In the open-label PERSIST-2 trial, patients with myelofibrosis and platelet counts unfrt 100,000/μL were randomized in a 2 to 1 ratio to pacritinib or best available therapy, which could include Jakafi, which became the first drug specifically approved for patients with myelofibrosis in 2011. The trial had already reached its accrual goal at the time of the clinical hold.
Prior to the hold, pacritinib had demonstrated promising data in the PERSIST-1 trial, which was presented at the 2015 ASCO Annual Meeting. In this study, the tyrosine kinase inhibitor demonstrated improvements in spleen volume and symptom control versus best available therapy for patients with myelofibrosis.
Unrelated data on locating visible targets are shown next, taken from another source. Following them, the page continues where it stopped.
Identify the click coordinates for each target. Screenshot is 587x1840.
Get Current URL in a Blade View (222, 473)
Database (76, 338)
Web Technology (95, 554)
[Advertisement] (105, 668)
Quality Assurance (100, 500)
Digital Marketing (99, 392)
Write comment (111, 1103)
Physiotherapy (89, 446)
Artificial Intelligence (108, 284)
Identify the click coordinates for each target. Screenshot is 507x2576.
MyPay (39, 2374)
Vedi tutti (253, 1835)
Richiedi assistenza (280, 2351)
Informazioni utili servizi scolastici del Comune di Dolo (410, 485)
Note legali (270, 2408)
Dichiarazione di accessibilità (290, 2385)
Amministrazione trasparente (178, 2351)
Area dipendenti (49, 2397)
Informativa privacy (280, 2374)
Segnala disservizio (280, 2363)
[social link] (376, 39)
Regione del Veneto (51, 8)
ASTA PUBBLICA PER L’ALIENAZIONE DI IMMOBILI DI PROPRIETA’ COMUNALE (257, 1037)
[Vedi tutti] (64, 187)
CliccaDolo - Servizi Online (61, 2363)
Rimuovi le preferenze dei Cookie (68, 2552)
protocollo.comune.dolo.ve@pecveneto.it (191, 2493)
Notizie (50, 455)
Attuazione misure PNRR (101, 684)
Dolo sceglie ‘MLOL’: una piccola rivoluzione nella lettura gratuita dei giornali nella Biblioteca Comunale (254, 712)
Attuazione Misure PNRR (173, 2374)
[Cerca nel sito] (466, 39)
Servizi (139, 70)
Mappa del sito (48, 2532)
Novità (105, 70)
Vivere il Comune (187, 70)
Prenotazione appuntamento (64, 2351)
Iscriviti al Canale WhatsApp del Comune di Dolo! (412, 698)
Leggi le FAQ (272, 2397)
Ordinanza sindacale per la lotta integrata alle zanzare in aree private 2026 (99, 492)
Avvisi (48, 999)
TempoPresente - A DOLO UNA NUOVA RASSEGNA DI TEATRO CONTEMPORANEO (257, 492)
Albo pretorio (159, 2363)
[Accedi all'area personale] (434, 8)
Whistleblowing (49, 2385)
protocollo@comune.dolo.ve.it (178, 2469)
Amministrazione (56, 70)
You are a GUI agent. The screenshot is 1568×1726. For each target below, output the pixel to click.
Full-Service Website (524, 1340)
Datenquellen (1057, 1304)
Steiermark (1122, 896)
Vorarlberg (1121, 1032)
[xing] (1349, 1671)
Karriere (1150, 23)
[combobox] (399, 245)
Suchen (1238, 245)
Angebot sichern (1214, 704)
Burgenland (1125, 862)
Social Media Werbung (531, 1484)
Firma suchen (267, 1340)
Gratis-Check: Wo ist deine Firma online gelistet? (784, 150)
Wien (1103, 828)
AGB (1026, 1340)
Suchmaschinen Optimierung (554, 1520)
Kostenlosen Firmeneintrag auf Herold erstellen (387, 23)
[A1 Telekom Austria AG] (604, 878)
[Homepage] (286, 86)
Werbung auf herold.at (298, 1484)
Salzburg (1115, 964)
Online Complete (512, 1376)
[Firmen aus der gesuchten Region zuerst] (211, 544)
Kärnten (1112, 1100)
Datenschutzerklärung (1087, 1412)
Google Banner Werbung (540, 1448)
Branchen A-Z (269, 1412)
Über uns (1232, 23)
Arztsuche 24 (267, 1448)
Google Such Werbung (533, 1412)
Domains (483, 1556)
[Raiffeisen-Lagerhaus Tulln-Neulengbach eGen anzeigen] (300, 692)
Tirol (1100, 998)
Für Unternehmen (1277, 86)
Findings from the PERSIST-1 trial had been submitted to the FDA; however, following the clinical hold, CTI BioPharma announced that it had withdrawn its new drug application. In August 2014, pacritinib was granted a fast track designation for the treatment of intermediate and high-risk myelofibrosis.
In the PERSIST-1 trial, 327 patients were randomized two to one to receive 400 mg pacritinib daily versus physician’s choice of best available therapy, excluding Jakafi. The most frequently used treatments in the control arm were hydroxycarbamide (55.7 percent) and a watch-and-wait strategy (25.5 percent).
Patients with primary myelofibrosis, post-polycythemia vera myelofibrosis, or post-essential thrombocythema-myelofibrosis were eligible for the trial. There was no required platelet level for enrollment, with 32 percent of patients having platelet levels under 100,000/μL and 16 percent having platelet counts under 50,000/μL. The primary endpoint of the study was spleen volume reduction greater than 35 percent.
The median duration of treatment was 16.2 months with pacritinib compared with 5.9 months in the control arm. Overall, 79 percent of those in the control arm crossed over to receive pacritinib. After 24 weeks of follow-up, the spleen volume was reduced by at least 35 percent for 19.1 percent of patients treated with pacritinib versus 4.7 percent of those in the best available therapy arm.
In those with platelets less than 100,000/μL, spleen volume reduction was seen in 16.7 percent of patients treated with pacritinib versus 0 percent with best available therapy. In those with platelet counts under 50,000/μL, 22.9 percent of patients treated with pacritinib experienced spleen volume reduction versus none in the control arm.
Additionally, more patients treated with pacritinib experienced a at least 50 percent reduction in total symptom score at 24 weeks using the Myeloproliferative Neoplasm Symptom Assessment. Overall, 24.5 percent of patients in the pacritinib arm experienced a symptom score reduction versus 9.9 percent in the control group.
Among patients who were dependent upon red blood cell transfusions, 25 percent in the pacritinib arm became independent during the trial compared with none of those on best available therapy.
The most common adverse events (AEs) for pacritinib were diarrhea, nausea and vomiting. There was a low incidence of grade 3 AEs. In the pacritinib arm, three patients discontinued therapy and 13 required dose interruptions for diarrhea. There were no grade 4 gastrointestinal events reported.
The most common all-grade AEs for pacritinib versus best available therapy, respectively, were diarrhea (53.2 percent vs 12.3 percent), nausea (26.8 percent vs 6.6 percent), anemia (22.3 percent vs 19.8 percent), thrombocytopenia (16.8 percent vs 13.2 percent) and vomiting (15.9 percent vs 5.7 percent).
In the United States, CTI BioPharma and Baxalta are jointly developing pacritinib, following a license agreement in November 2013. Outside of the United States, Baxter has exclusive rights for pacritinib. At this point, the future remains unclear for the medication.